“The beet is the most intense of vegetables. The radish, admittedly, is more feverish, but the fire of the radish is a cold fire, the fire of discontent not of passion. Tomatoes are lusty enough, yet there runs through tomatoes an undercurrent of frivolity. Beets are deadly serious …The beet is the melancholy vegetable, the one most willing to suffer. You can’t squeeze blood out of a turnip … The beet is the murderer returned to the scene of the crime. The beet is what happens with the cherry finishes with the carrot. The beet is the ancient ancestor of the autumn moon, bearded, buried, all but fossilized; the dark green sails of the grounded moon-boat stitched with veins of primordial plasma; the kite string that once connected the moon to the Earth now a muddy whisker drilling desperately for rubies”
That’s the beginning of Jitterbug Perfume. It’s a madcap adventure through time about immortality and true love and the greatest of all perfumes. The beet, or mangel-wurzel, is featured prominently, as is Seattle, Paris and New Orleans. To say that I love this book is an understatement. I love just about everything Tom Robbins writes. I think he is pure literary genius and this particular novel tugs at my most romantic heartstrings. I am not sure how many times I’ve read it, but every time I do, I fall in love with it all over again. With the book and with beets.

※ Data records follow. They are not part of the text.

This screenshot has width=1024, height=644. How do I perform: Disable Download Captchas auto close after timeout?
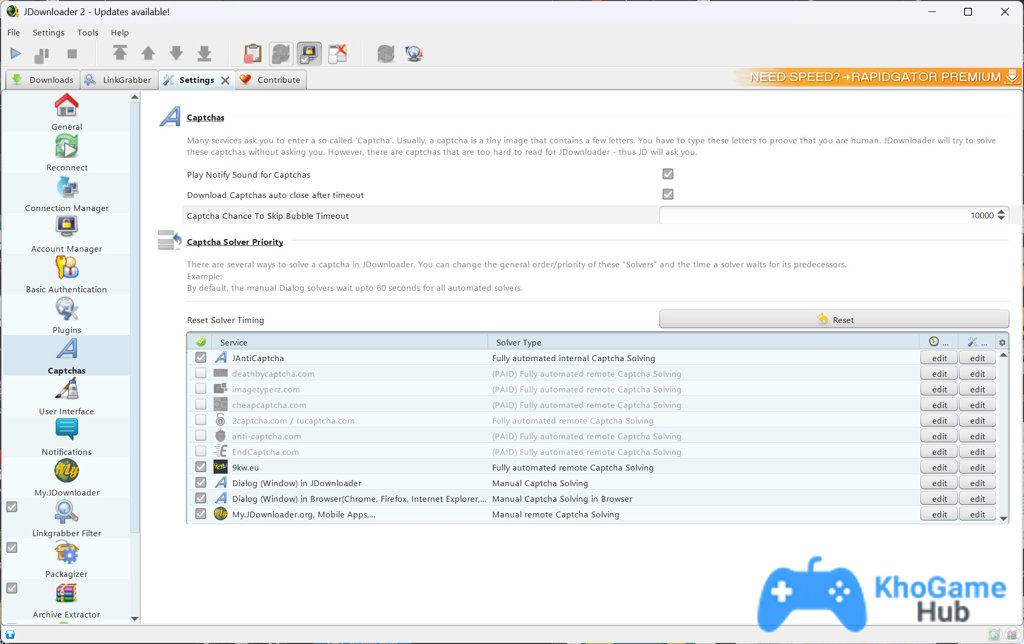[667, 194]
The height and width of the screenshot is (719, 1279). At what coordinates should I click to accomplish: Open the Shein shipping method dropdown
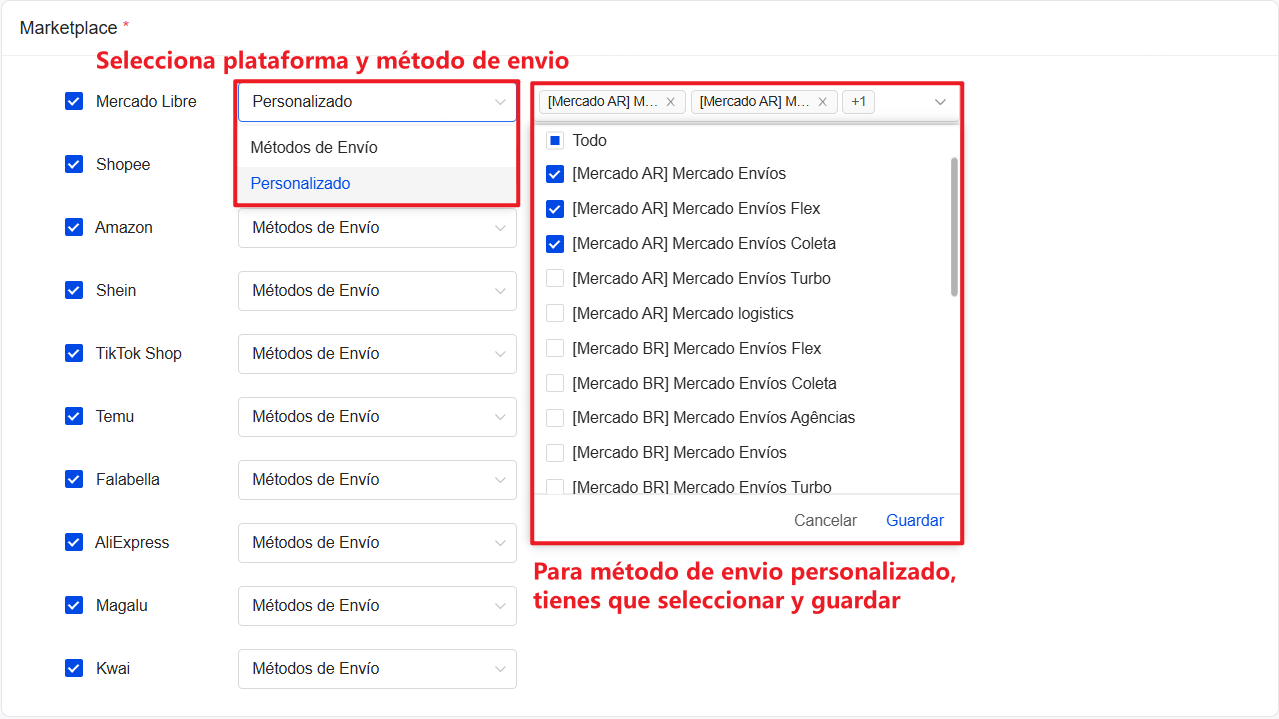[x=377, y=290]
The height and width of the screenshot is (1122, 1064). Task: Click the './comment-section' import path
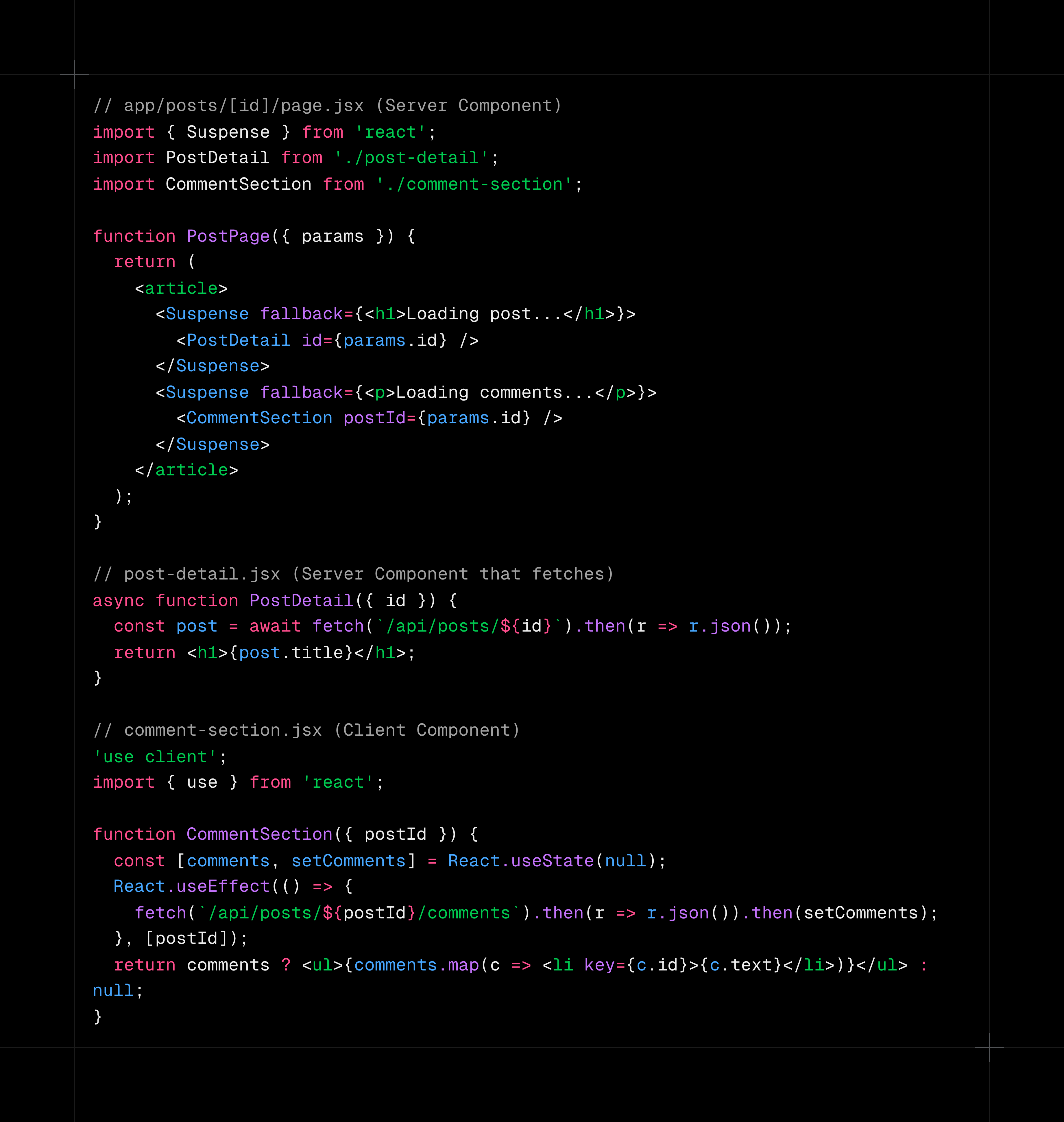coord(474,184)

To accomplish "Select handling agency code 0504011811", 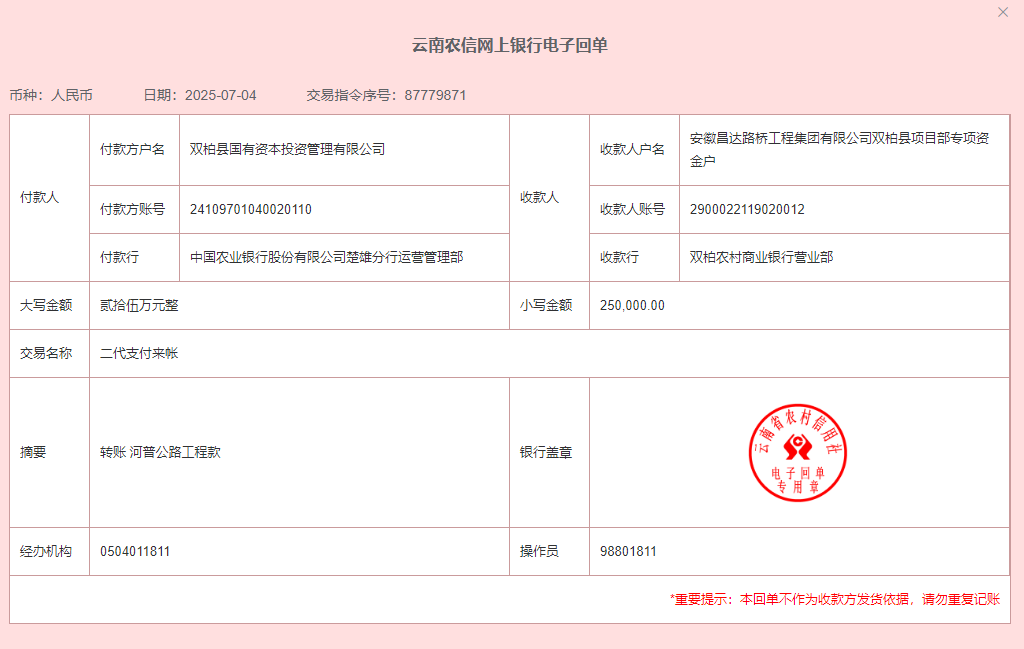I will tap(135, 551).
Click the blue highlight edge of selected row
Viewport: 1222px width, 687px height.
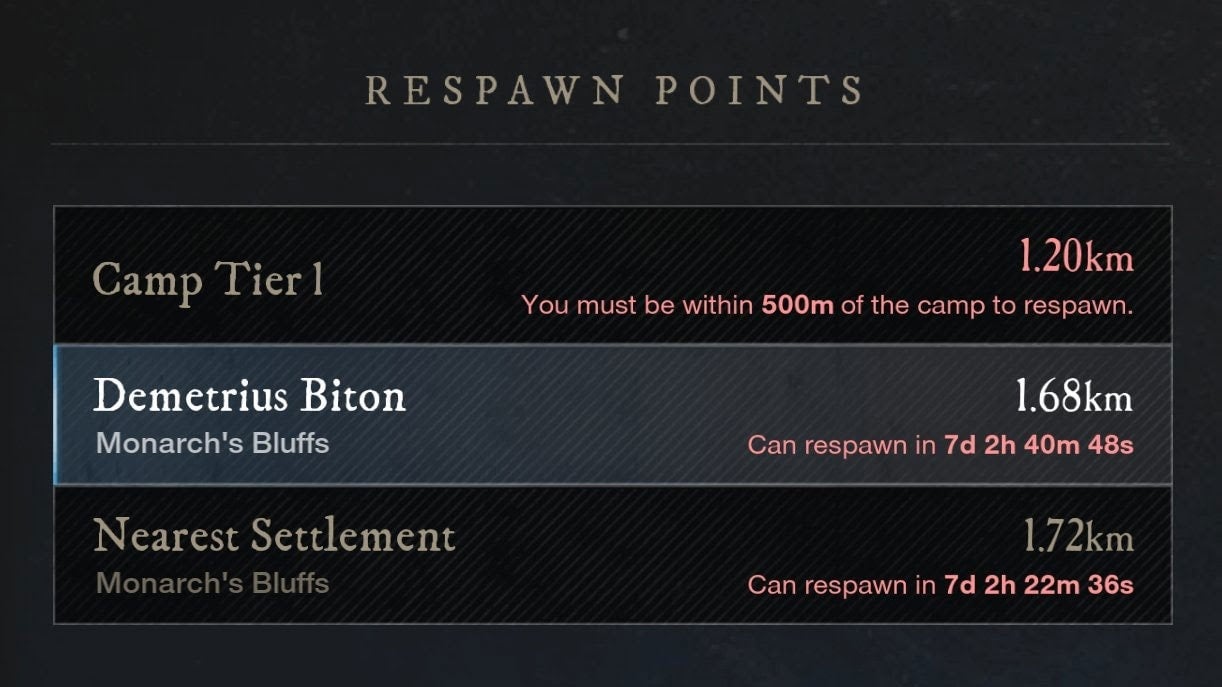56,415
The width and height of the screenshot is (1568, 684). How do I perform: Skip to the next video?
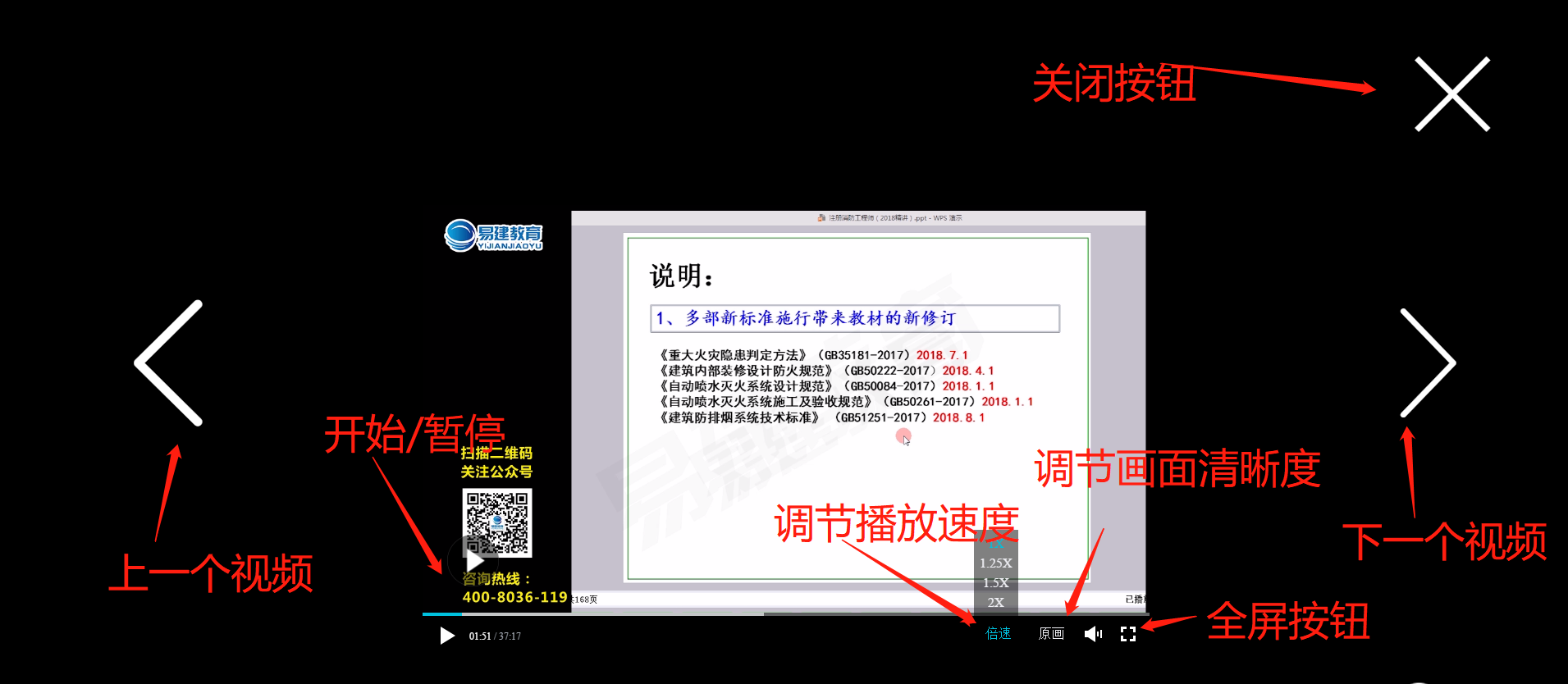pos(1427,363)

So, when I spied some beets at the store I knew that I needed to bring them home with me.
I peeled them, chopped them and roasted them along with some butternut squash.
Then I tossed with them some salad greens, feta cheese, sweet and spicy walnuts and some balsamic vinegariette. A hearty pre-Spring salad (I know the calendar technically claims that it is springtime, but the weather outside says otherwise).
The best way to describe the flavor of the beet is that it is undeniably earthy. In fact I have no other way to describe it.
Go forth and read Jitterbug Perfume, fall in love and eat some beets.